*Text passage*.
>> Begin

Things have come a long way since the 1970s when mixed-race Koreans here were spat upon and beaten up for being different.

The kids of that time, whose fathers were often foreign soldiers who first came here during the Korean War, used to find it hard to walk down the street for fear of discrimination.

These days, the Korean government and charities are investing heavily in programs to support multicultural families and overt discrimination against Amerasians is rare.

But African-American Korean Yang Chan-wook, who goes by his Korean name here rather than his western name of Gregory Diggs, said that small daily occurrences remind him that this society does not yet fully accept him.

“In the 1970s these kids could not go to school, but even now, mixed-race Koreans going into public schools have a pretty high dropout rate,” he said.

“Sometimes when I am on the bus people will look at me and if they think that I am not Korean they will not sit next to me or they will move when I sit down. This kind of thing is still existent. Also, it can be difficult to get people to stop speaking English with me. Even if I have been speaking in Korean with them for 20 minutes they will still try to speak in English as if they thought I could not understand.

>> End

*Task goal*. Can you update the passage on mixed-race Koreans from "The kids of" up to and including "Amerasians is rare.", swapping "charities" for "nonprofit groups"? Rely on the passage on mixed-race Koreans alone.

*Data segment*.

>> Begin

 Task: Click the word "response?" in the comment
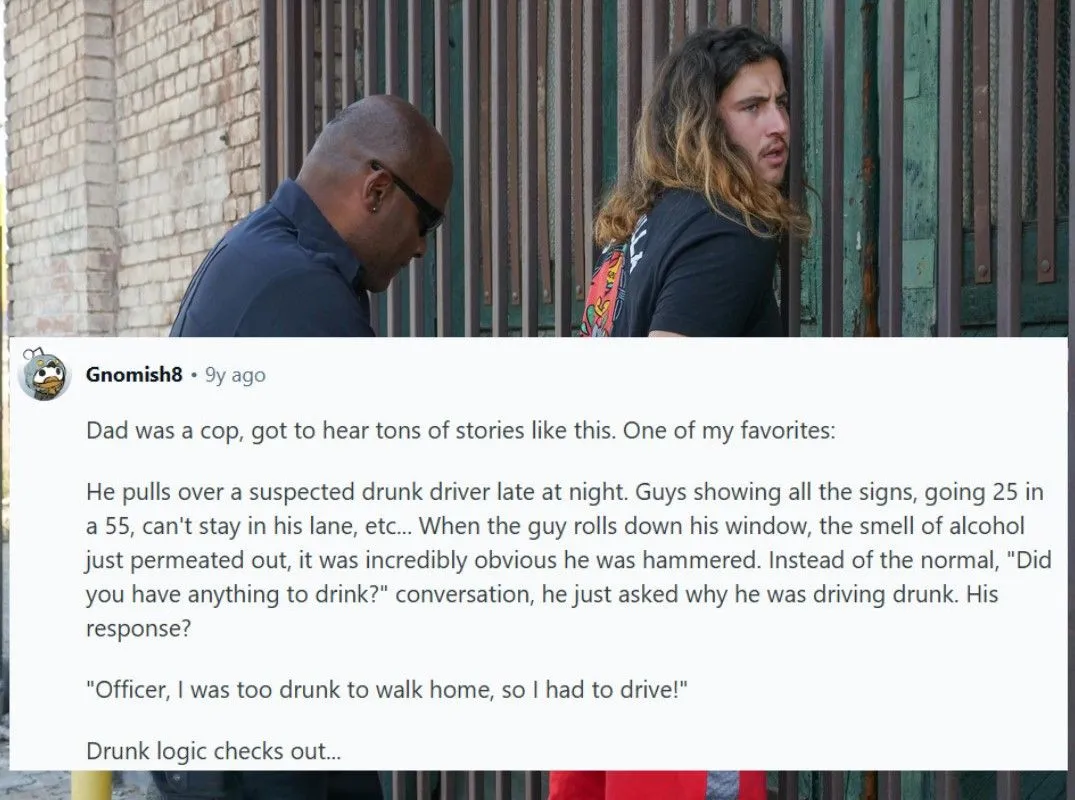138,628

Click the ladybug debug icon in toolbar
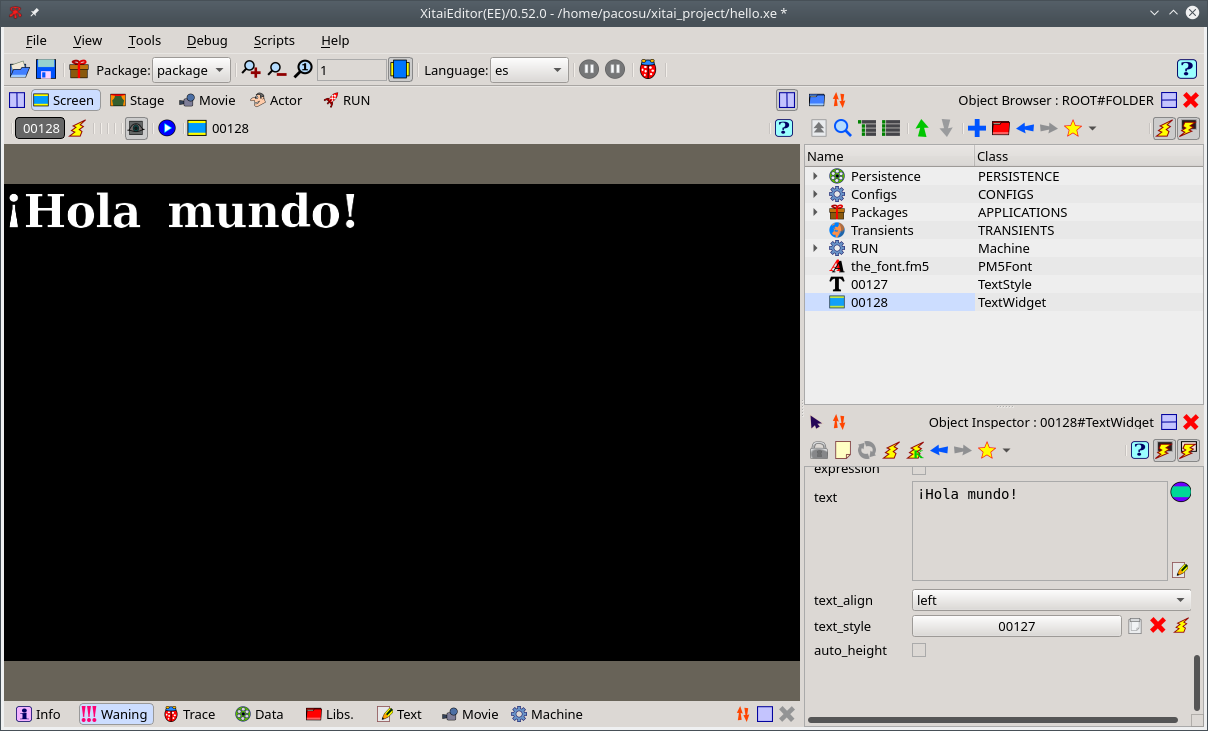[x=649, y=70]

>> End

*The answer*.
The kids of that time, whose fathers were often foreign soldiers who first came here during the Korean War, used to find it hard to walk down the street for fear of discrimination.

These days, the Korean government and nonprofit groups are investing heavily in programs to support multicultural families and overt discrimination against Amerasians is rare.